begin Text shown

Alerts — alert failure/success thresholds evaluate the already-damped timeline, so the effective delay is the larger of the grace period and the alert threshold (a max, not a sum).
Maintenance & incidents — while a maintenance or incident overlay is active, it wins the display and the grace count freezes; a fresh count begins when normal monitoring resumes.
NO_DATA — a no-data check stays grey, is neutral to the count (neither advances nor resets it), and is never rewritten.
Manual / API pushes & default status — data-API pushes and default-status fill pass through undamped and do not move the count.
Group monitors — a group scores on its members' confirmed status, so member grace periods propagate automatically. Set a grace period on the group itself only if you also want to damp the aggregate.
Heartbeat — stacks on top of the heartbeat's own down/degraded timing.

Verify

Set a grace period of 3 on a test monitor and save.
Make the target fail for 2 checks → status stays UP.
Let it fail a 3rd consecutive check → status flips to DOWN and the prior 2 samples backfill to DOWN.
Restore the target → after 3 consecutive successes it returns to UP.

Tip

Pick a grace period slightly longer than your typical transient blip but short enough to still catch real outages quickly. For an every-minute monitor, 3–5 is a good starting point.

end Text shown
begin Data for this exercise

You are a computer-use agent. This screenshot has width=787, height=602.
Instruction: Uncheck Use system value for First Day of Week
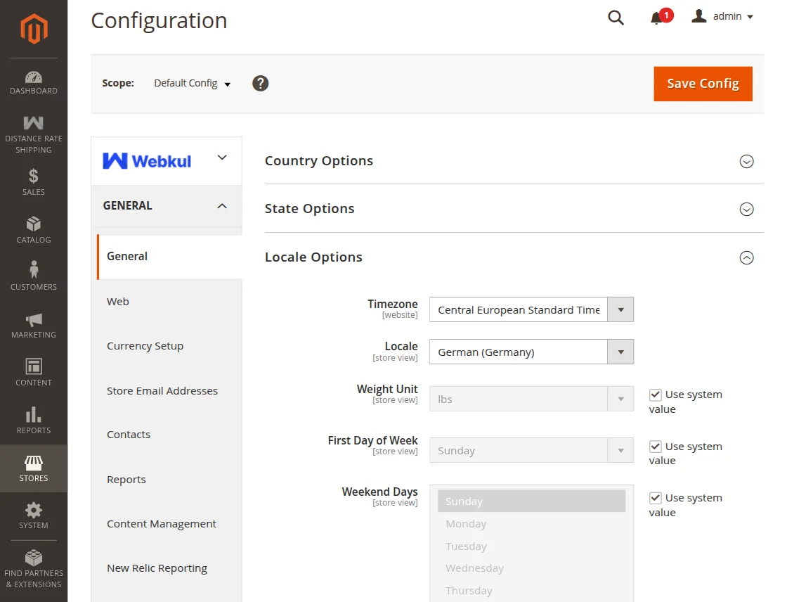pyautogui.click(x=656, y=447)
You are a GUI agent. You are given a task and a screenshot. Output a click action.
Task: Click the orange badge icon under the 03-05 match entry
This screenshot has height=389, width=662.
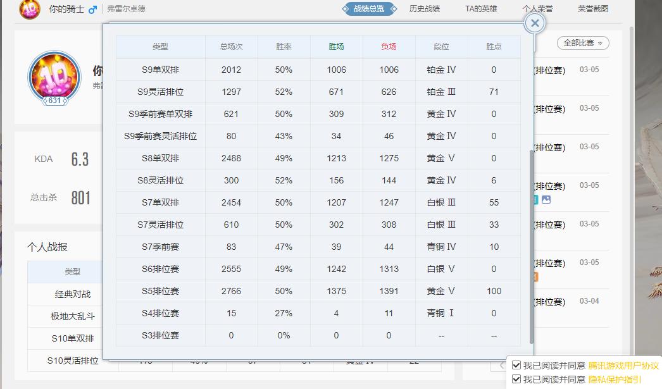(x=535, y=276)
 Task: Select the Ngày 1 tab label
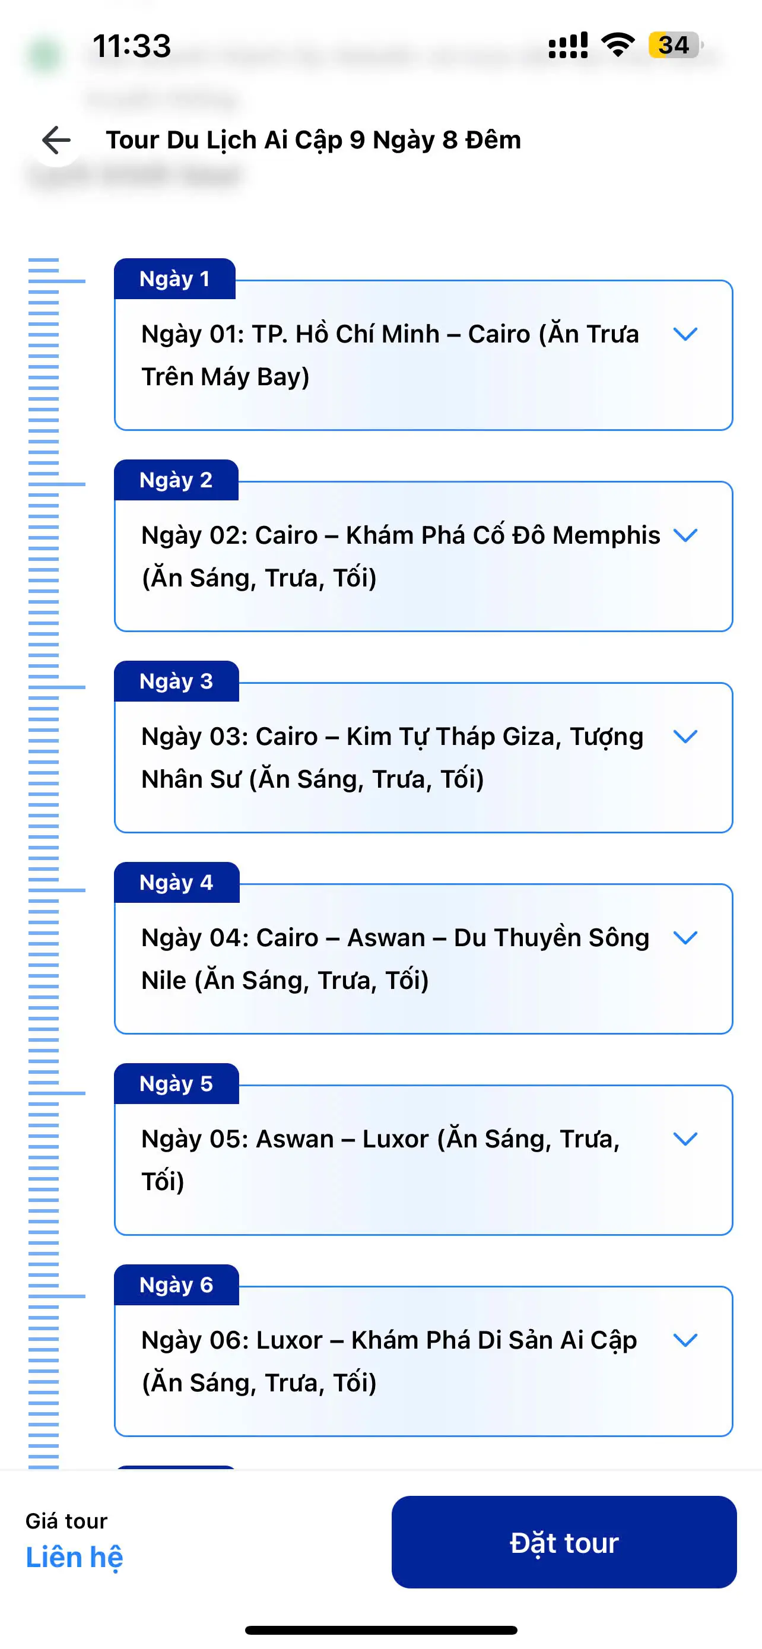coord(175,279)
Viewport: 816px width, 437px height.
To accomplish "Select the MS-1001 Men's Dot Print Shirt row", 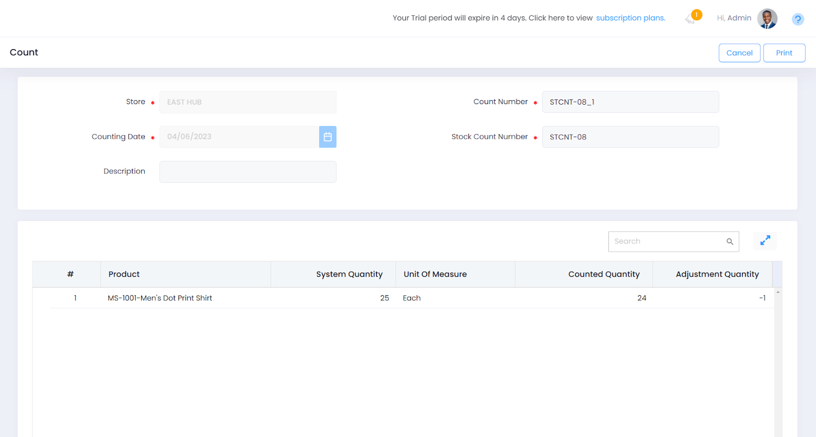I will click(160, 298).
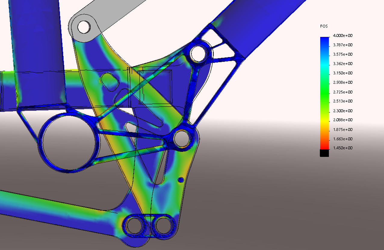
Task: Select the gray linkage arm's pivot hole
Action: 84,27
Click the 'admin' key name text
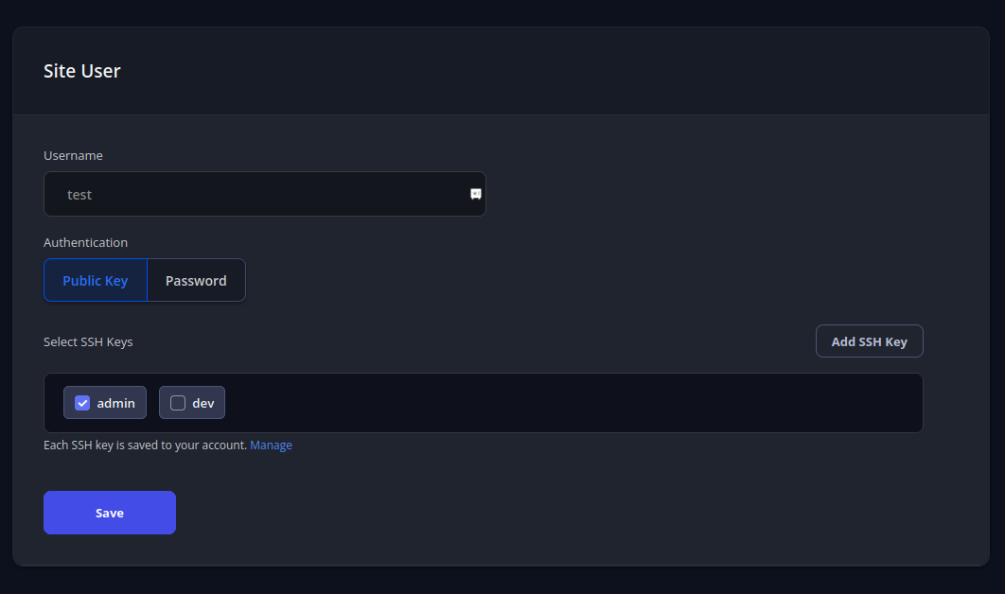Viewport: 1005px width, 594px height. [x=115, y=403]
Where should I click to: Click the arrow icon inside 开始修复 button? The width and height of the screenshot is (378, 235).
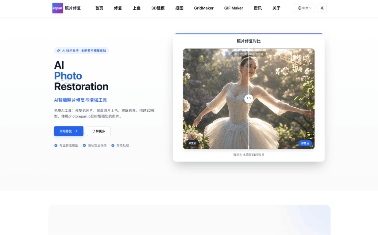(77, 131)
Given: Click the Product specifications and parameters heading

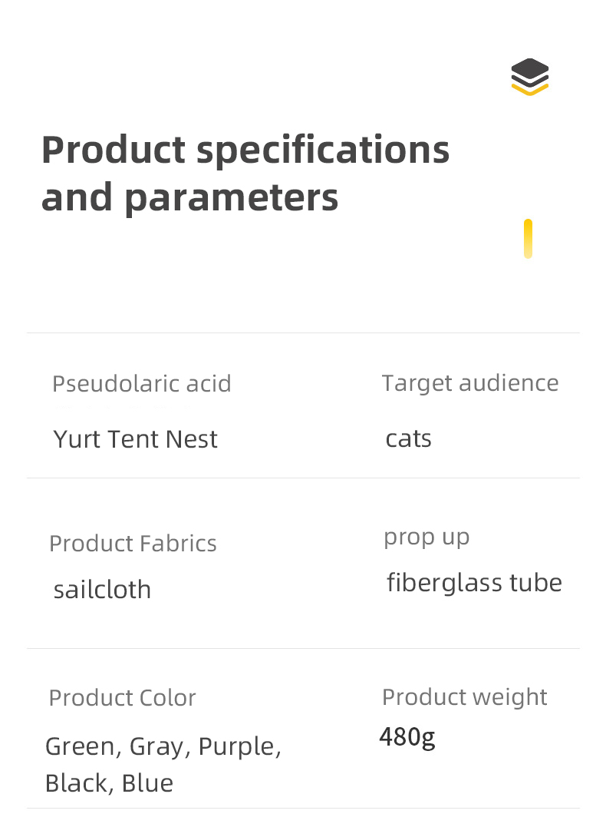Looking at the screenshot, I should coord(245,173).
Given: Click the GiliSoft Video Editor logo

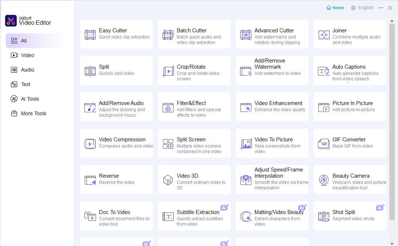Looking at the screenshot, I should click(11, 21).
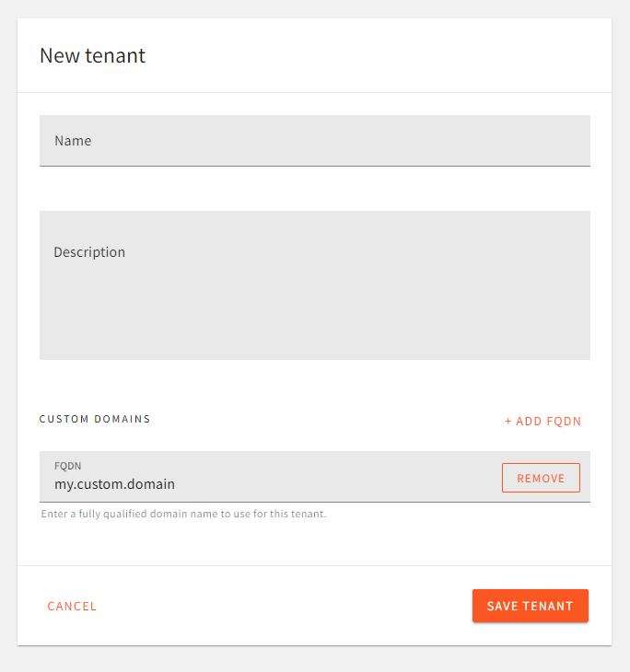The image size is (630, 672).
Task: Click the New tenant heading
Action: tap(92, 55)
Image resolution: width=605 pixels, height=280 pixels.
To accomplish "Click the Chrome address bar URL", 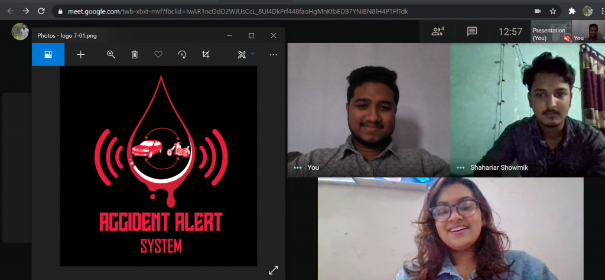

end Data for this exercise

Exercise set:
- a) In the text on grace periods, what effect does a NO_DATA check have on the grace count?
- b) Reproduce the records from their first line through the line containing "(x=535, y=276)", substituting "image" for "screenshot" and leaving everything else as it is. Omit the pictures.
The text and the records were taken from unrelated sources.

Solutions for each task:
- a) It is neutral: it neither advances nor resets the count.

- b)
You are a computer-use agent. This image has width=787, height=602.
Instruction: Uncheck Use system value for First Day of Week
pyautogui.click(x=656, y=447)
You are a GUI agent. You are given a task and a image. Output a click action.
Task: Click the orange badge icon under the 03-05 match entry
This image has height=389, width=662.
(x=535, y=276)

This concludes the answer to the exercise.